These analysis models also were used to examine the relationships between the risk of having at least one new vertebral fracture at 3 years with the absolute endpoint BMD values and the absolute BMD changes in the lumbar spine and femoral neck at 3 years.
A generalized linear modeling technique was used to relate the risk (binomial regression with logit link) of a new vertebral fracture with either baseline BMD or percentage change in BMD for each patient.(17) These logistic regression models included a treatment dummy variable (pooled raloxifene groups and placebo), with baseline BMD (or percentage change in BMD), as continuous variables. Changes in BMD from baseline to 3 years or from baseline to 1 year were calculated after imputing missing values by the last observation carried forward (LOCF) method. Although logistic regression models are used commonly to estimate odds ratios (ORs), this method can be used to calculate absolute and relative risks for vertebral fractures. The 95% CI for absolute and relative risks for vertebral fractures were calculated using the Mantel Haenszel large sample method. To quantify the amount of fracture risk reduction attributed to raloxifene that is explained by a change in BMD, the relative risk reduction adjusted for the change in BMD was compared with the actual observed relative risk reduction, that is, before adjustment for change in BMD. This method, similar to that of Freedman,(18) cannot be used effectively if there is a significant interaction between the percentage change in BMD and treatment. According to the study protocol, the interaction was tested at the 10% significance level in this model. A nonsignificant interaction term indicates that the effects of treatment and percentage change in BMD on the observed fracture risk are independent, whereas a significant interaction term indicates that the treatment effect (fracture risk) is dependent on the percentage change in BMD. In cases in which the interaction term was significant, the treatment effect (fracture risk) cannot be quantified as a single value.

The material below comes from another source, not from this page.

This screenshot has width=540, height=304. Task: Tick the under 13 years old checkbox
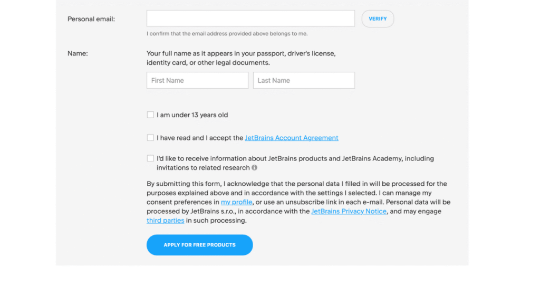coord(150,115)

In a graphical presentation of the relationship, the continuous values of fracture risks observed at the continuous percentage changes in BMD were plotted as separate curves with 95% CI for each treatment group. If the placebo and raloxifene curves with their respective 95% CI bands were superimposed on each other, it was inferred that the percentage change in BMD explained the observed reduction in fracture risk. On the other hand, if the placebo and raloxifene curves with their respective 95% CI bands did not overlap in the graph, it was inferred that the percentage change in BMD did not explain the decrease in fracture risk observed with raloxifene therapy. From these graphs, the percentage of fracture risk reduction between the raloxifene and placebo groups was estimated at the lower 25th and median 50th percentiles and the upper 75th percentile of changes in BMD and these discrete data were shown separately in tables.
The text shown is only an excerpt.